Partnerhochschulen aus ganz Europa

„Capacity Building in Higher Education” heißt das bei “Erasmus+”. An dem Transfer von Know-how sind bei CLIMAN außer der HTW Berlin auch Partneruniversitäten aus Holland, Italien, Litauen und Lettland beteiligt. Es werden Vorträge gehalten und Einblicke hinter die Kulissen gewährt; Länderdelegationen besuchen sich gegenseitig und bekommen bei der gastgebenden Hochschule nicht nur theoretischen Input, sondern auch die Gelegenheit, die Infrastruktur in Gestalt von Laboren zu testen, so geschehen zuletzt bei einer Workshop-Woche zum Thema „Nachhaltigkeit und Klimaschutz im Mobilitätssektor“ an der HTW Berlin im März 2022.

Vier HTW-Wissenschaftler*innen wirken mit

Prof. Dr. Barz bringt in das Projekt CLIMAN in erster Linie seine Expertise im Bereich Bioenergie ein. Er hat an der Hochschule weitere fachlich passende Kolleg*innen mit ins Boot geholt: Prof. Dr. Aßnakech Laß-Seyoum mit ihrem Spezialwissen rund um Regenerativen Wasserstoff, Prof. Dr. Petra Bittrich, ausgewiesen in den Themen Thermodynamik und Energietechnik (sie ist inzwischen in den Ruhestand gegangen), sowie den Immobilienwirtschaftler Prof. Dr. Florian Koch, mit dem die Social Development Goals und Nachhaltigkeit in Städten ins Spiel kamen.

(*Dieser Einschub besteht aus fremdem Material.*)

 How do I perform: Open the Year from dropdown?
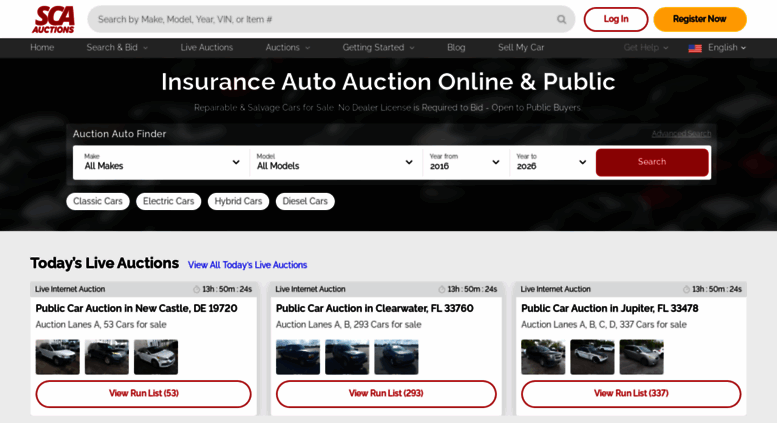click(464, 162)
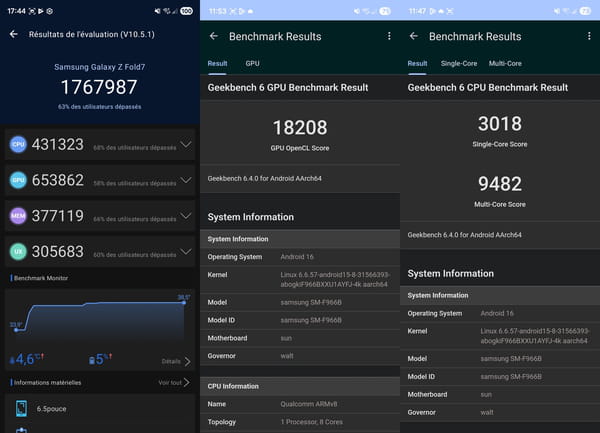Open overflow menu in GPU Benchmark Results
This screenshot has height=433, width=600.
point(389,36)
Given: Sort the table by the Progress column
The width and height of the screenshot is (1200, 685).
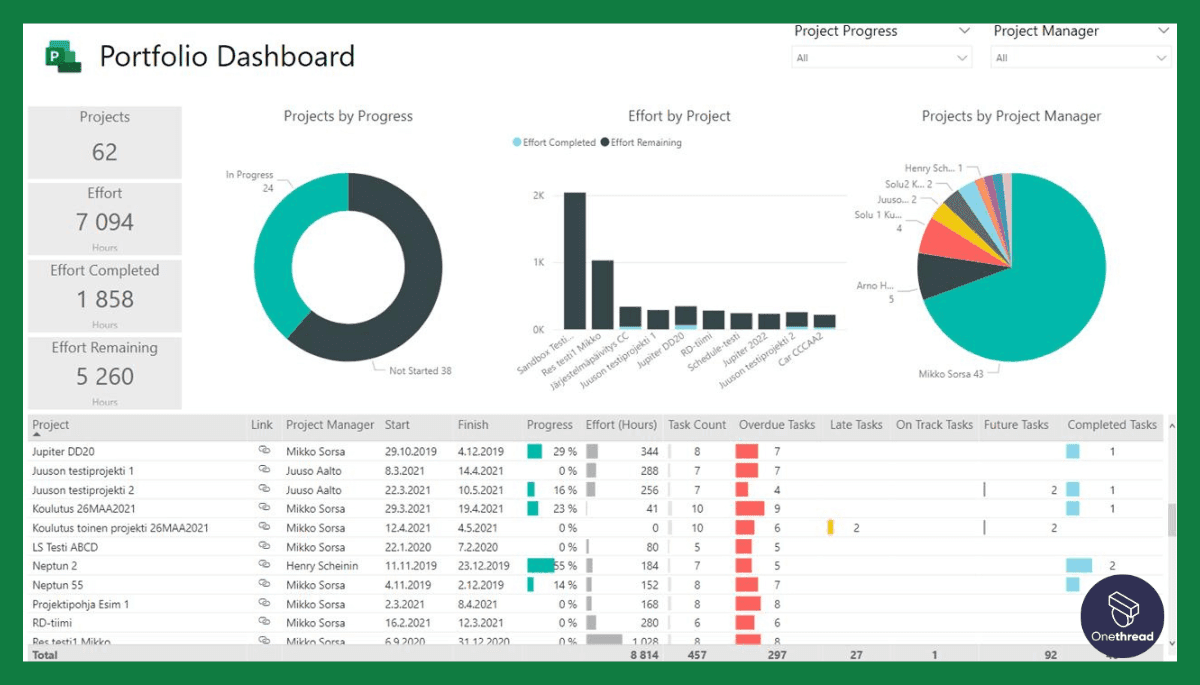Looking at the screenshot, I should [549, 424].
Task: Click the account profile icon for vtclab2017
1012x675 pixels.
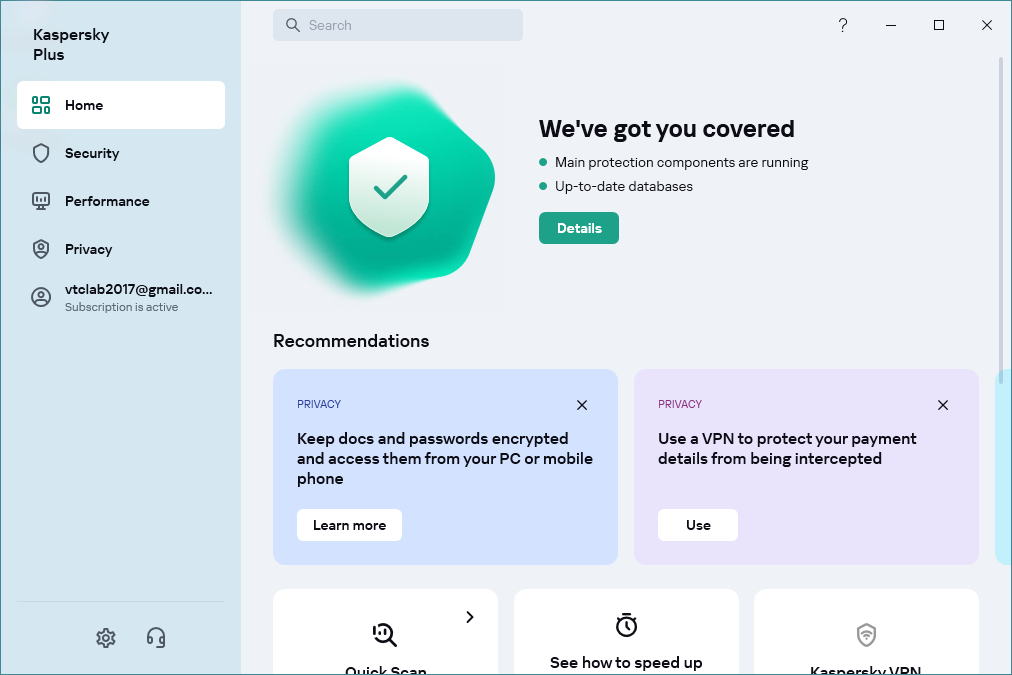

Das Engagement macht viel Spaß

Der Blick über Ländergrenzen hinweg und der fachliche Austausch machen allen Beteiligten Spaß, auch wenn CLIMAN den Akteur*innen der HTW Berlin wenig ökonomische Anreize bietet. Eher im Gegenteil: Wenn sie sie sich für einen wissenschaftlichen Austausch auf die Reise begeben oder im virtuellen Raum aufhalten, bleibt das eigene Tagesgeschäft liegen. Doch Prof. Dr. Barz schätzt die Aufmerksamkeit, mit der Vorträge wahrgenommen werden. Das Interesse sei de facto größer als in herkömmlichen Lehrveranstaltungen. „Und wenn ein Labor-Experiment nicht im ersten Anlauf klappt, wiederholen die Teilnehmer*innen den Versuch, wenn es sein muss auch am späten Abend“, freut er sich. Das Projekt biete außerdem die Möglichkeit, das eigene Netzwerk zu erweitern und die HTW Berlin als vertrauenswürdigen Partner auf internationaler Ebene zu etablieren. Das komme möglichen Folgeprojekten zugute, auch beim EU-Programm HORIZON.

Kontakte zu den Menschen sind bereichernd

Last but not least: die sozialen Kontakte zu Menschen anderer Länder und Kulturkreise. Sie spielen bei der internationalen Zusammenarbeit eine besondere Rolle. Prof. Dr. Barz merkte z. B. schon früh, dass sich in Belarus ein politischer Umbruch abzeichnete. Ein Uni-Präsident wurde abgesetzt, eine Hochschule verlor ihre Selbstständigkeit, ein Fachkollege sogar seinen Job. „Der dann spätere Abbruch des Projekts hat die belarussischen Kolleg*innen schwer getroffen“, erinnert er sich. Sie hätten liebend gerne weitergearbeitet. Was aus ihnen geworden ist, fragt er sich immer wieder.

Ein Projektende in Frieden?

Auch die Bilder von kriegszerstörten ukrainischen Städten sieht der HTW-Wissenschaftler mit anderen Augen. Hat er sich doch in manchen Gebäuden, die inzwischen Raketen zum Opfer gefallen sind, schon selbst zu Besuchen aufgehalten. Ganz zu schweigen von der ukrainischen Umweltwissenschaftlerin, der die Flucht mit den Eltern, aber ohne Ehemann gelungen war, und die lange tatkräftig von Berlin aus im Projekt mitarbeitete. Sie hatte sogar einen Lehrauftrag an der HTW Berlin inne. Mit ihr teilte Prof. Dr. Barz mehrere Monate pragmatisch sein Büro. Inzwischen ist sie trotz Krieg in die Ukraine zurückgekehrt, der Familie zuliebe. Die Lehrveranstaltung hat Prof. Dr. Barz kurzerhand selbst übernommen. „So habe ich wieder etwas Neues dazugelernt“, gewinnt er der Entwicklung eine positive Seite ab. Und wünscht sich wie seine Kolleg*innen nichts so sehr, wie das Projekt CLIMAN im Frieden beenden zu können. Der Antrag auf Verlängerung um ein Jahr wurde bereits bewilligt und als Ersatz für die ausgeschlossenen belarussischen Partner wurden neue Partner aus der Ukraine mit ins Boot genommen.